伊勢詣おいぬ某、あるいは禿。

国立劇場11月歌舞伎公演は「元禄忠臣蔵」の通し上演の第二部で、伏見撞木町、御浜御殿綱豊卿、南部坂雪の別れ、まで。
「御浜御殿綱豊卿」は、甲府家の年中行事のお浜遊びの一日で、おんな共が仮装やら芸事をして遊ぶ。伊勢詣りに扮した局方の小僧(おいぬ)が、綱豊卿に柄杓を差し出し、「抜け参りでございます。一文の御報謝…」とやることで、東海道々中の真似事(道中ごと)の件りを、見せている。戯曲では、その前に、おいぬ某の伊勢詣りが、大女が扮した飛脚に突き飛ばされて泣く、という場面がついているが、これは、最近の上演慣習では出ないようである。

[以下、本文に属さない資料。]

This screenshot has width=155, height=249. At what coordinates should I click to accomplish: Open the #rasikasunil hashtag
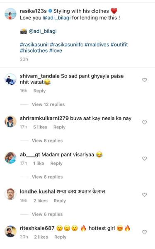34,45
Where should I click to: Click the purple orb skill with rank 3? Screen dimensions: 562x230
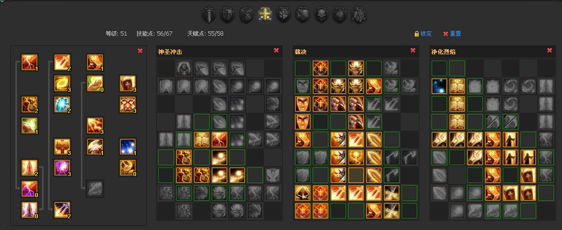coord(62,167)
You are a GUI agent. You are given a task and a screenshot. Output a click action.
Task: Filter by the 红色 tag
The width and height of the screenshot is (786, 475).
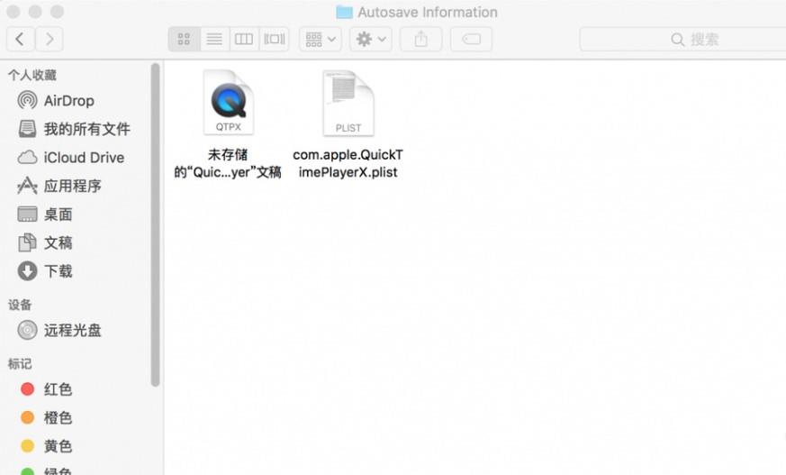tap(58, 389)
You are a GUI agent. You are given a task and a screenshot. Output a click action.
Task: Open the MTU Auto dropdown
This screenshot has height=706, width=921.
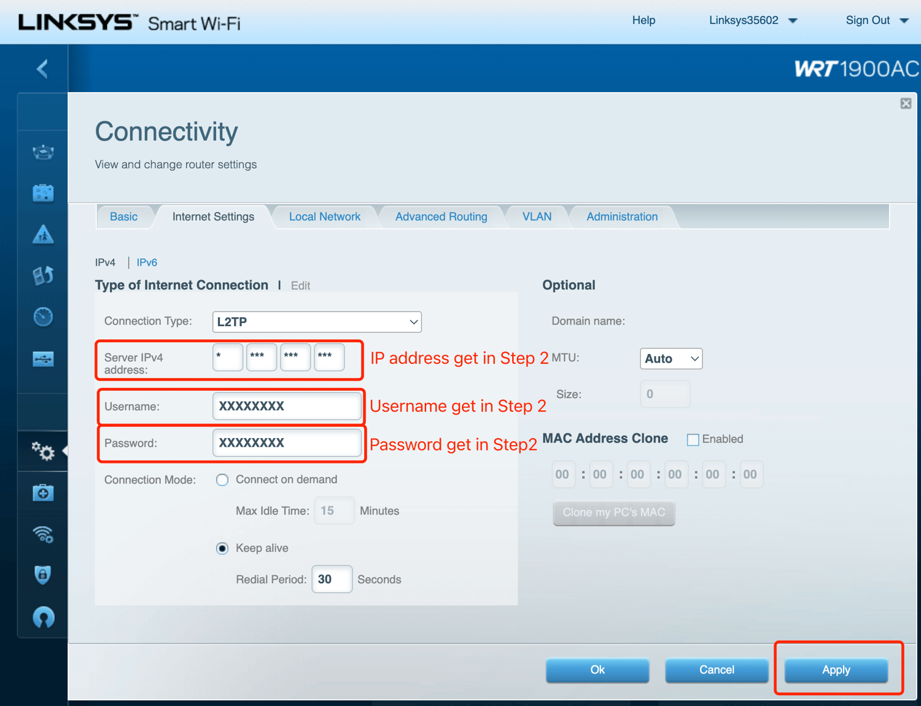(670, 359)
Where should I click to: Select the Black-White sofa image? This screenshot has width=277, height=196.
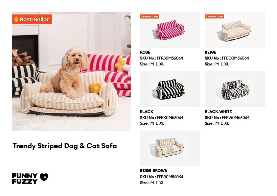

伊勢詣おいぬ某は、近年、今井満里子ちゃんや中村佳奈嬢など低年齢の女の子が出演していたが、今月は、中村梅丸さんである。
(9月秀山祭の小按摩でもそうだったが)梅丸さんは声がよく通るし、セリフが明瞭だが、反面、セリフをいっているだけに見えるところがある。が、あくまでも子役として舞台に立つ子と、将来歌舞伎俳優になることを前提に舞台に立っている子とを同じ尺度で見るべきではないのだろうから、このあたりのものいい(評価)はむずかしい。現在、4年生とのことであるが、その年齢にしては、身体もしっかりして見え、舞台姿が安定している。

「伏見撞木町」には、切り髪の禿がふたり登場する。禿といえば、花魁の後ろに控えている図がすぐに思い浮かぶが、「伏見撞木町」での禿は、放蕩する大石内蔵助の鬼事(目隠し鬼)の手拍子で手を叩いたりして、楽しそうで、いい。

禿のふたりは、中さとみちゃんより、柴田みなもちゃんのほうが少し小さ目なので、遠目にも見分けやすい。